After 16 years of hosting Thanksgiving dinner at our house, I’ve learned a few things about Roasting the Bird.
In prior years, long ago, my sister raised turkeys and I had a hand in the slaughtering for the holiday dinner. Then, in the earliest years of hosting at our house (or apartment), we traveled out to the Heartland on a pilgrimage to buy a fresh, free-range, organic, and exceedingly expensive turkey. Then we got tired of the drive but continued to buy fresh free-range from the grocer.
About 10 years ago I started to brine the Thanksgiving turkey, which I am convinced is the single most important element for roasting a bird that is flavorful and moist. If you haven’t tried brining your turkey — regardless of whether you intend to deep-fry, roast, or crock pot the thing (blech) — you’re doing it wrong.

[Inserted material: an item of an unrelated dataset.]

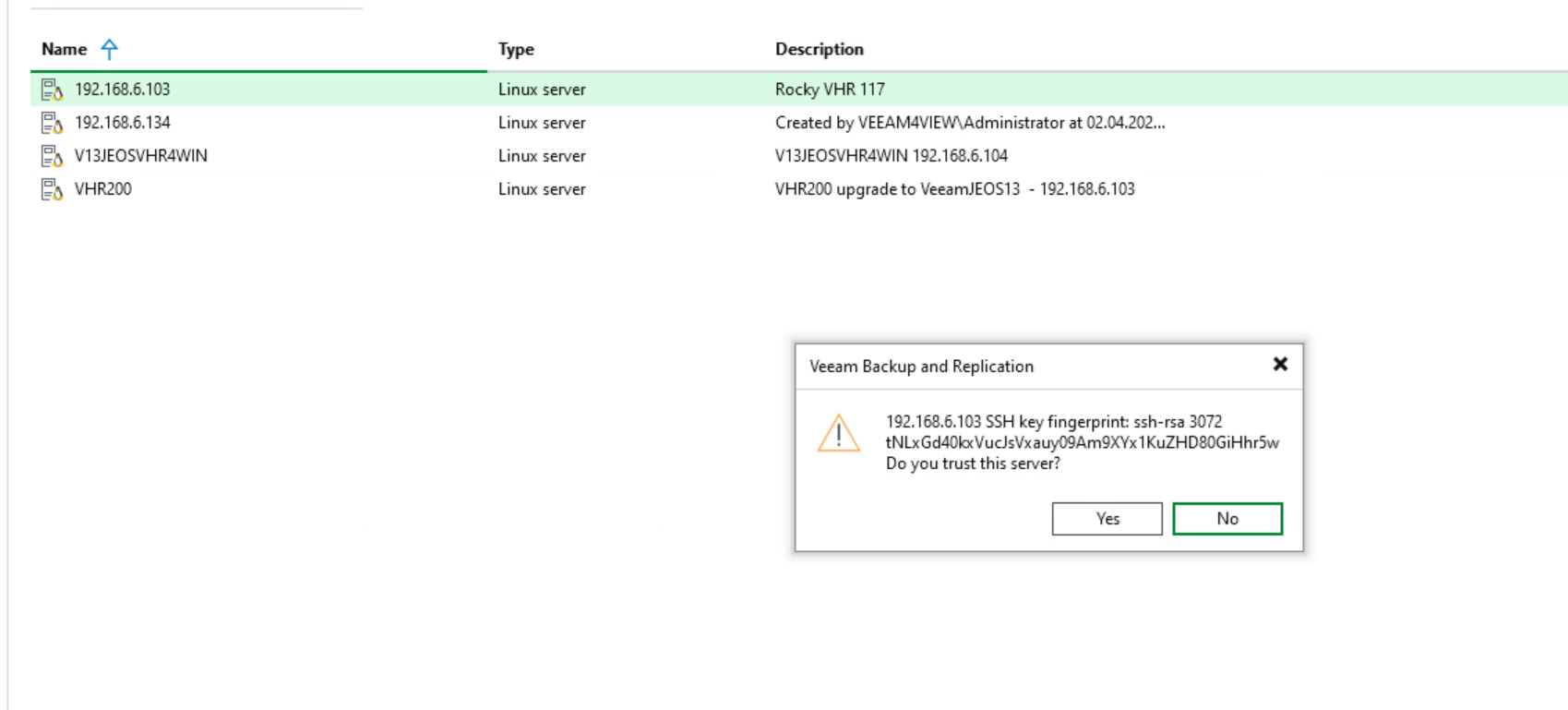The height and width of the screenshot is (710, 1568).
Task: Click the SSH key fingerprint text
Action: pos(1082,442)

Heed the Quartermaster’s instructions for brining your bird and be amazed.
The beauty of brining is that it elevates a cheap frozen turkey, so much that spending more money on fresh almost seems a waste. Not only will the meat be flavorful throughout, it will be much more forgiving in roasting, so that dry turkey is still theoretically possible, but practically difficult to achieve.
Moreover, with brining you can entirely forgo the whole basting ridiculosity, which I’m convinced does nothing more than slow down even cooking and reduce efficiency with all the periodic opening of the oven and removing of the turkey. And you can forget about roasting bags (a mistake), covered roasting pans (no), or starting with the breast down and flipping mid-way through cooking (LOL).

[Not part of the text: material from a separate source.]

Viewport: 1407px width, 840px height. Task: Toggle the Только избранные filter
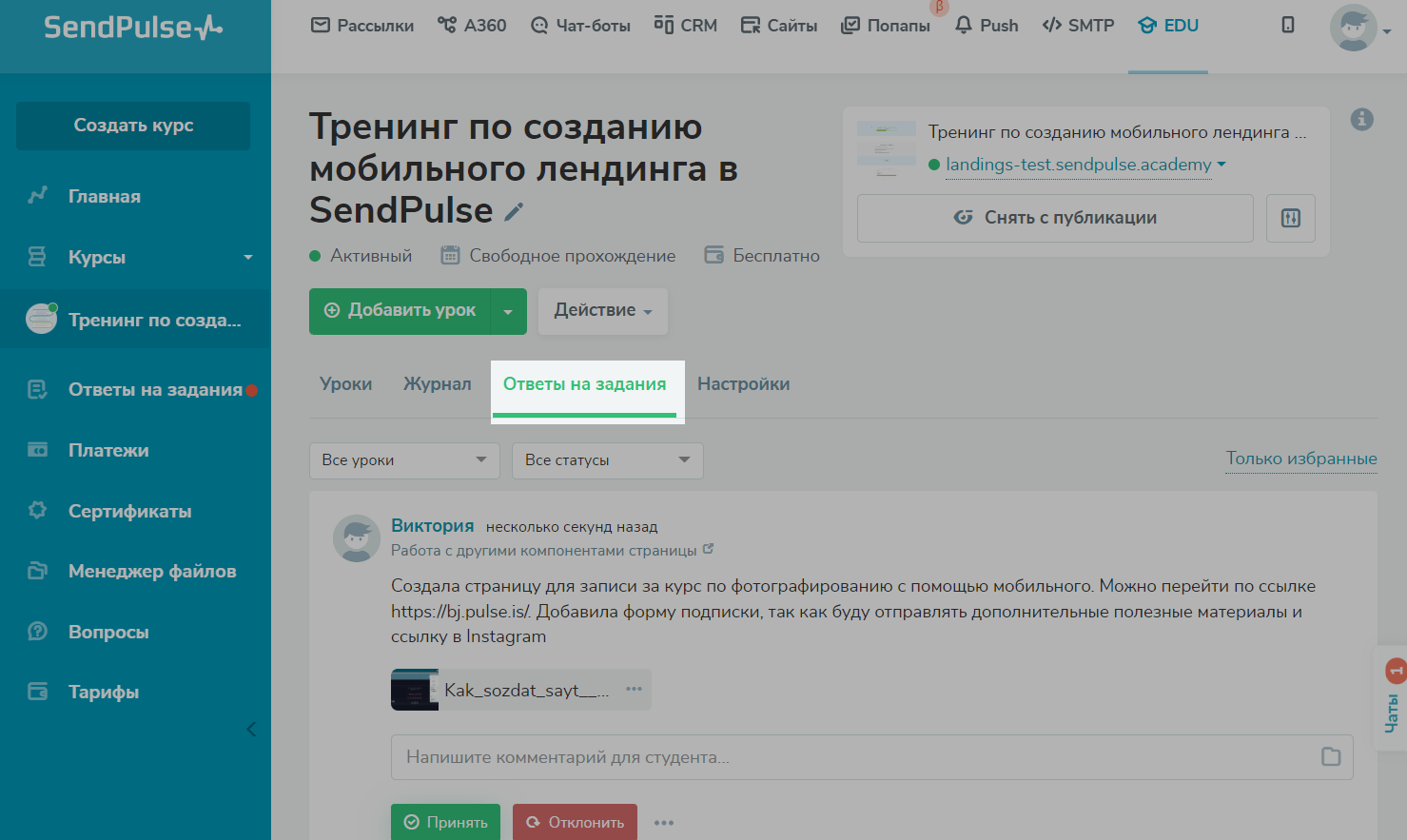(1300, 459)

This year, I’m intrigued by something new, which I intend to try: in place of butter or oil rubbed onto the skin of the bird, I’m trying it with….. mayonnaise.
On the one hand, mayonnaise for cooking seems slightly gross. Any time I’ve gotten a mouthful of hot mayonnaise I’ve been pretty disgusted. But it does have an interesting viscous texture and composition that leads me to believe it would cling to the bird longer during cooking rather than melting in the heat and running off quickly like butter, thereby retaining juiciness in the meat and crisping the skin nicely. So, we’ll try it, and I’ll report back.